Some 75 people have died and nearly 200 people are missing in Guatemala after a seismic eruption of the Fuego volcano outside Guatemala City on Sunday, according to reports.
The event on Sunday was the country’s deadliest eruption in over a century, as the volcano, located 25 miles south-west of the capital Guatemala City, erupted and flooded its surrounding areas with lava and thick clouds of ash that reached nearly six miles into the sky.
The blast produced what are known as pyroclastic flows, a potent mix of ash, rock and volcanic gases that buried local towns such as El Rodeo and San Miguel Los Lotes.
Eye-catching footage broadcast around the world showed enormous clouds of ash engulfing streets as civilians watched on or tried to escape.
Wild footage shows Guatemala’s “volcano of fire” sending 5-mile stream of deadly lava through streets. pic.twitter.com/MsMt4wEp8v
— Joshua Dov Caplan (@joshdcaplan) June 4, 2018
On Tuesday, the volcano produced a second eruption that dispelled hot gas and molten rock down its southern side, thus hampering rescue efforts.
According to CONRED, a total of 1.7 million people have been affected by the incident, while 3000 people were forced to evacuate.
“The conditions are extremely critical at this moment,” said the head of Guatemala’s National Institute of Seismology, Eddy Sanchez, adding that they do not there will be “no imminent eruption over the next few days.”
One of the volcano’s victims, Boris Rodríguez, told the BBC how the eruption had wiped out most of his family in a single day, including his wife, her parents and her siblings, and their children.
“I saw the children’s bodies,” he said. “They were huddled together in the bed, like they were trying to hide from what was happening.”
Local resident Eva Ascón also told CNN how she was losing hope that her loved ones near the eruption had survived, and said she would plead with rescue workers to “give us time to identify the bodies in the morgue.”
“Even if there are only small bones of my people, I want them,” she said. “I don’t have even one member of my family.”

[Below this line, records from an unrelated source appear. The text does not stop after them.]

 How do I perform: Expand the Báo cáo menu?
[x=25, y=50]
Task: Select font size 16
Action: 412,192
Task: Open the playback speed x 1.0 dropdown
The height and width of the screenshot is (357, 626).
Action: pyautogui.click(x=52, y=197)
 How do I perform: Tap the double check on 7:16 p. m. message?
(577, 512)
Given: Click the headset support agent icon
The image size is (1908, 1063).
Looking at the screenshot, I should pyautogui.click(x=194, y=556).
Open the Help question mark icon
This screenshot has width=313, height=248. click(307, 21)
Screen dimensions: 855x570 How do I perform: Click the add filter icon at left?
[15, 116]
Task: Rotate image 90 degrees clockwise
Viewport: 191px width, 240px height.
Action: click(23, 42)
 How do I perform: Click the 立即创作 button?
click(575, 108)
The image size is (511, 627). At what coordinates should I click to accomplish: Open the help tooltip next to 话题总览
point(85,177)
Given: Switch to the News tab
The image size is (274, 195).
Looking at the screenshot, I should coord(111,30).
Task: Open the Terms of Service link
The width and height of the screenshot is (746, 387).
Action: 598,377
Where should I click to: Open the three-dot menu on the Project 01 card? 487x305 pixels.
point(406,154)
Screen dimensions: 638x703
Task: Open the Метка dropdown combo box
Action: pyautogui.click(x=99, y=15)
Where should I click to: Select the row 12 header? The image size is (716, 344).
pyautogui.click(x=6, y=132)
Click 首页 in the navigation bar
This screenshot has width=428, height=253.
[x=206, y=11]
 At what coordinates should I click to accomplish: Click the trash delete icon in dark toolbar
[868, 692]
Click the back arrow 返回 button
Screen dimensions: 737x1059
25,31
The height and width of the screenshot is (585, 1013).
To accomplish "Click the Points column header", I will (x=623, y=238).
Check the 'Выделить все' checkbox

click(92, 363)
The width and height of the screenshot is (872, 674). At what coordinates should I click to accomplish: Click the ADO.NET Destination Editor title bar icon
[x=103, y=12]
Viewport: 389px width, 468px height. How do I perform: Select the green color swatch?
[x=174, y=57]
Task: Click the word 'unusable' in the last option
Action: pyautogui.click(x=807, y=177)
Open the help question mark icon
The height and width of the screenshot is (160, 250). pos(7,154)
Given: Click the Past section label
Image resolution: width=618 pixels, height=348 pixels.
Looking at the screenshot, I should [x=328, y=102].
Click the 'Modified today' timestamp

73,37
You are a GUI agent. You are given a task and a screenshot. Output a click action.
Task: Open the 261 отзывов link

The volcano, named the Volcán de Fuego (Fire Volcano), is one of Latin America’s largest and most active volcanos, with an altitude of 12,346 feet above sea level at its peak.
Volcán de Fuego has frequently erupted in recent years, but all cases have left comparatively small damage. Sunday’s eruption is the country’s largest since 1902 when an explosion from the Santa Maria volcano killed thousands of people.